The wariness also may maintain the threat of a spectrum crunch that wireless companies have warned will result in dropped calls and slower connection speeds for their customers.
A provision tucked into a payroll tax compromise allows the Federal Communications Commission to auction off some television airwaves and compensate broadcasters from a portion of the proceeds.
About $15 billion of the auction money is marked to fund the year-long extension to payroll tax cuts, meaning that if broadcasters don't give up the expected number of airwaves, the nation's deficit figure could swell.

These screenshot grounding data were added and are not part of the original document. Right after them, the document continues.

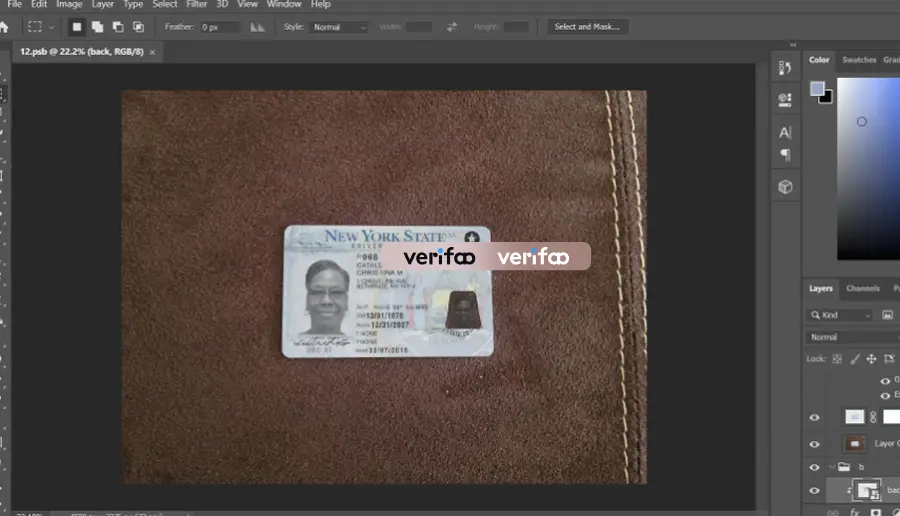Swap width and height arrows icon
Screen dimensions: 900x516
tap(452, 27)
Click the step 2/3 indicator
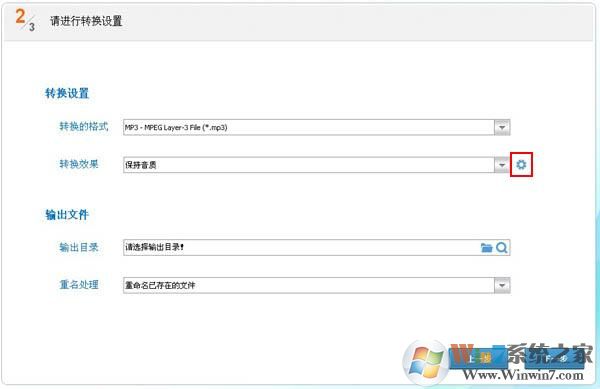The image size is (600, 389). (25, 20)
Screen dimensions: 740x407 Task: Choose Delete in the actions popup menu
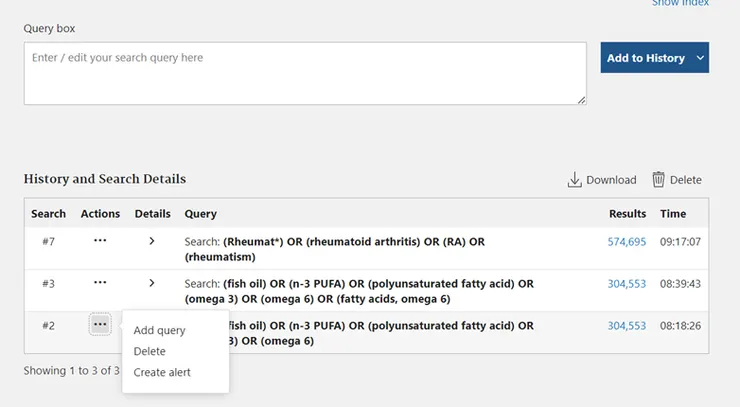click(150, 351)
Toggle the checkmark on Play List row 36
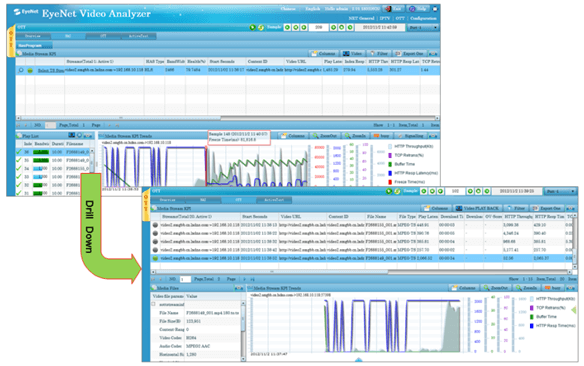The width and height of the screenshot is (584, 366). (x=19, y=152)
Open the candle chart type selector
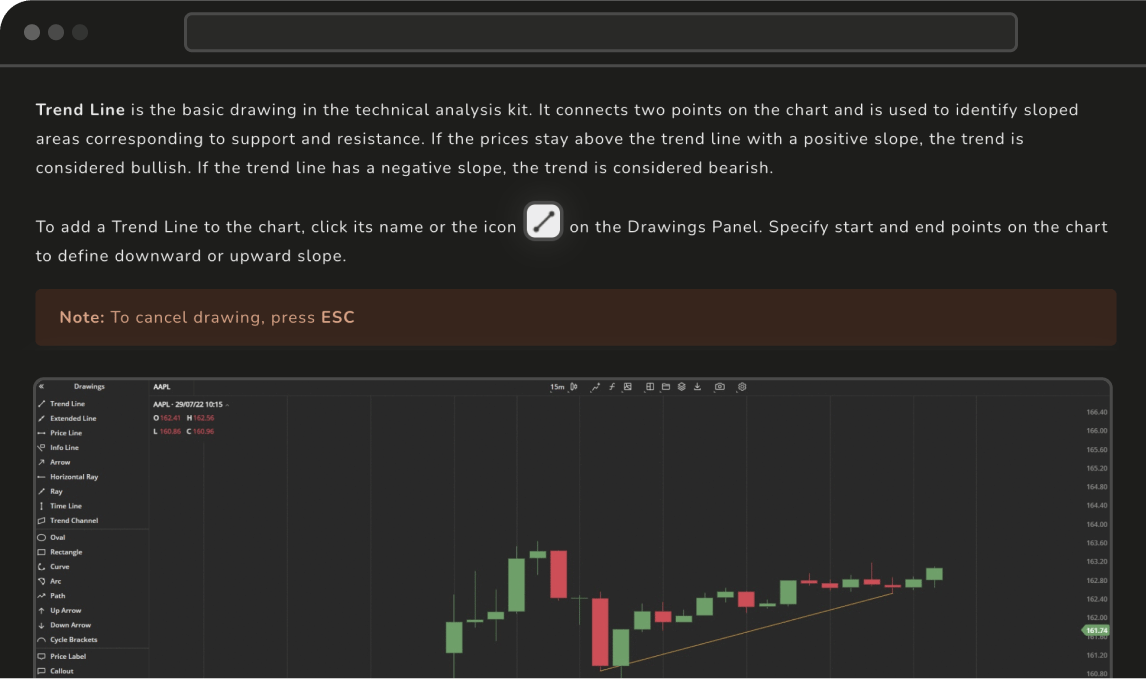Viewport: 1146px width, 679px height. [x=574, y=387]
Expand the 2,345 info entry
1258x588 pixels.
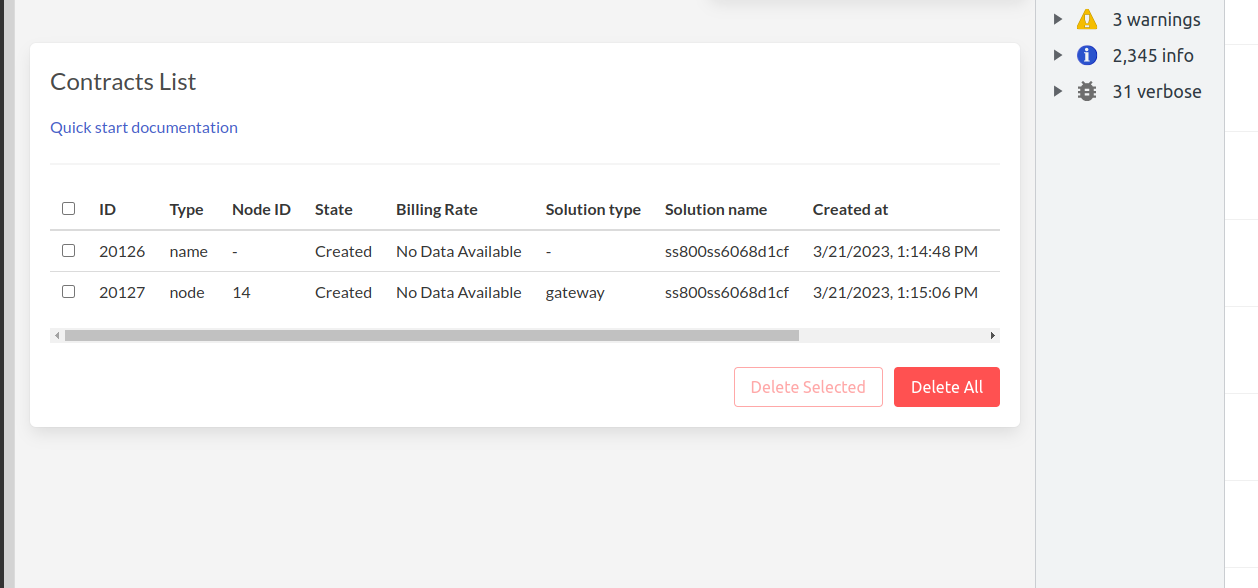click(x=1058, y=55)
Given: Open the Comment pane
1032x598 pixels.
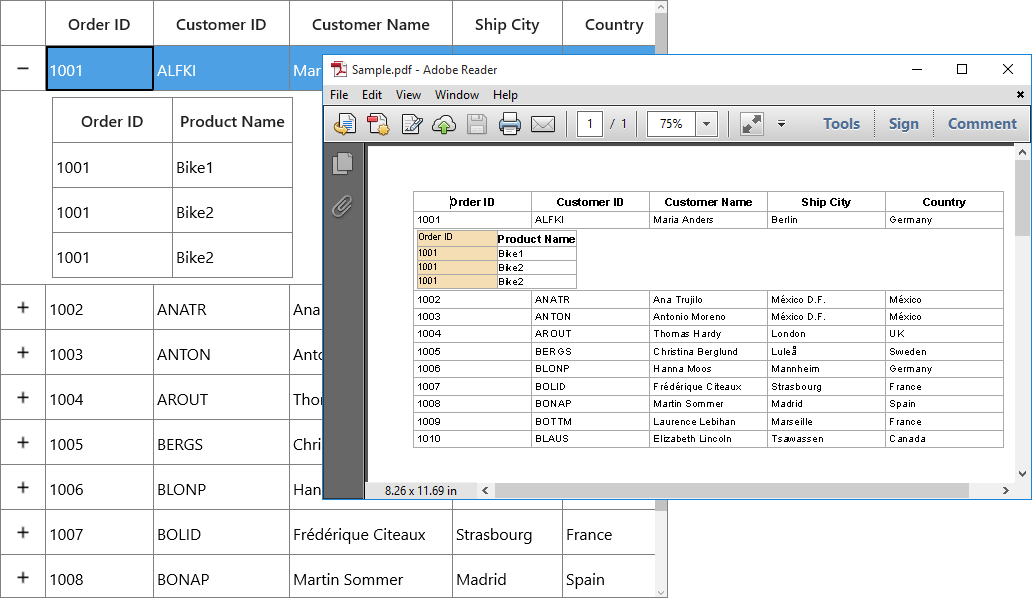Looking at the screenshot, I should (982, 124).
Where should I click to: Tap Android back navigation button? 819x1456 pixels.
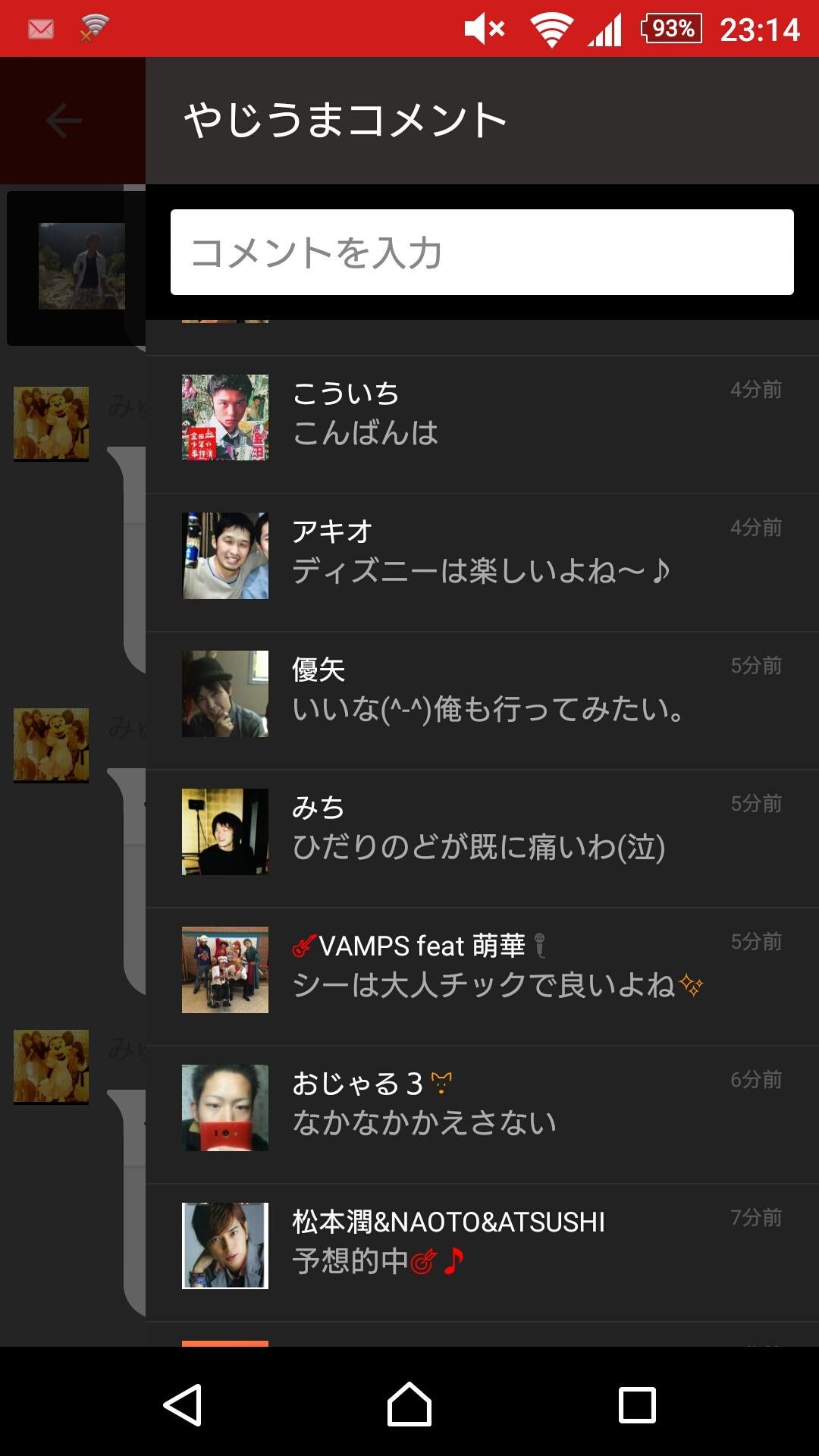pyautogui.click(x=183, y=1404)
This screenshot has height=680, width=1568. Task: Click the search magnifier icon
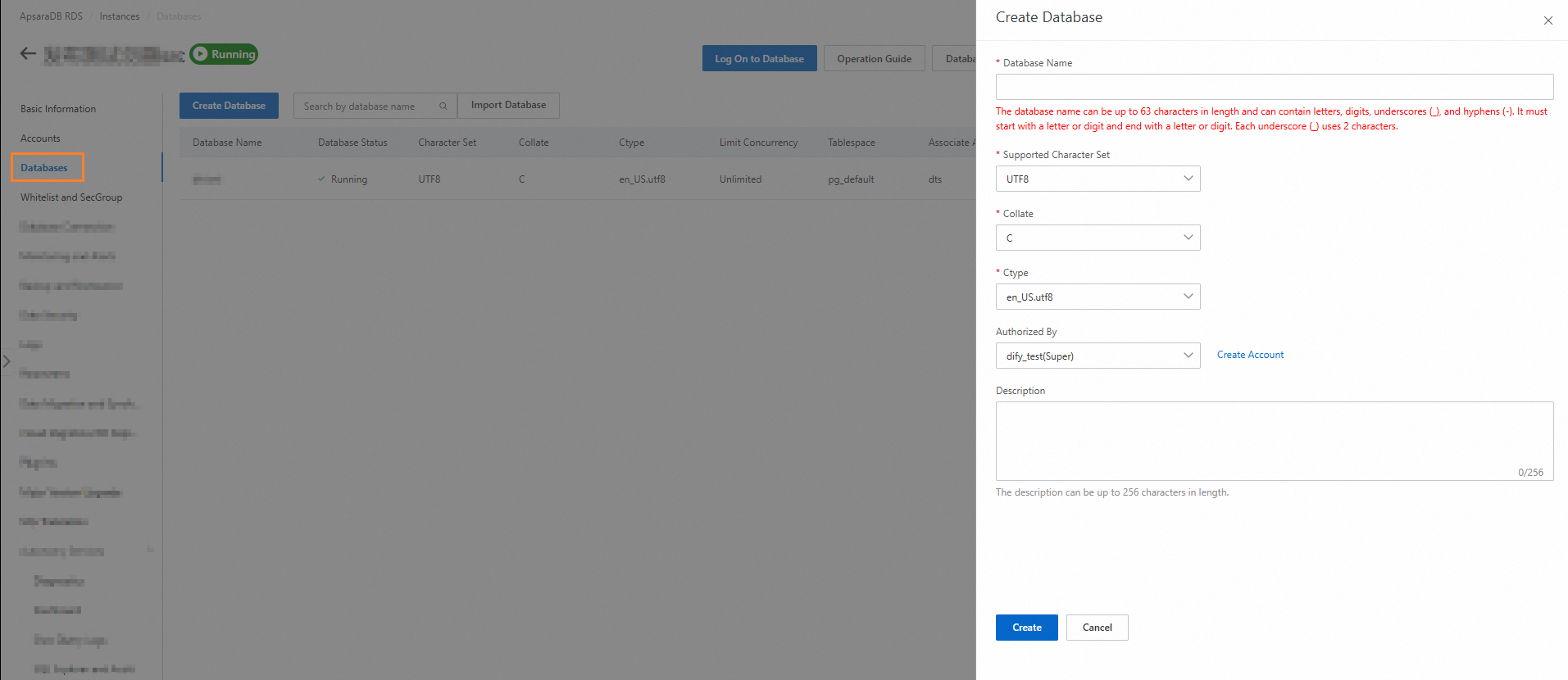point(443,107)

"That's not to say that there won't be some, but I would be shocked if there's some kind of stampede of broadcasters lining up to turn in their TV licenses," said Dennis Wharton, the National Association of Broadcasters' executive vice president of communications.
While broadcasters do have the lure of $1.75 billion in potential auction proceeds, they are worried about the unintended consequences that parting with airwaves could have on future innovation, their TV signals and the 46 million viewers that still rely on over-the-air TV.
News Corp, Sinclair Broadcast Group Inc and LIN TV Corp are among the companies that could potentially give up spectrum.
Wharton said broadcasters are less desperate for cash because advertising dollars are starting to flow back into the industry.
Also, broadcasters see a hitch in the FCC's plans to allow broadcasters to engage in spectrum sharing that would let them part with some airwaves but continue operations.
Wharton said such sharing agreements would limit a TV station's ability to engage in mobile digital television, where live local broadcasts could be delivered to smartphones, laptops and other mobile devices.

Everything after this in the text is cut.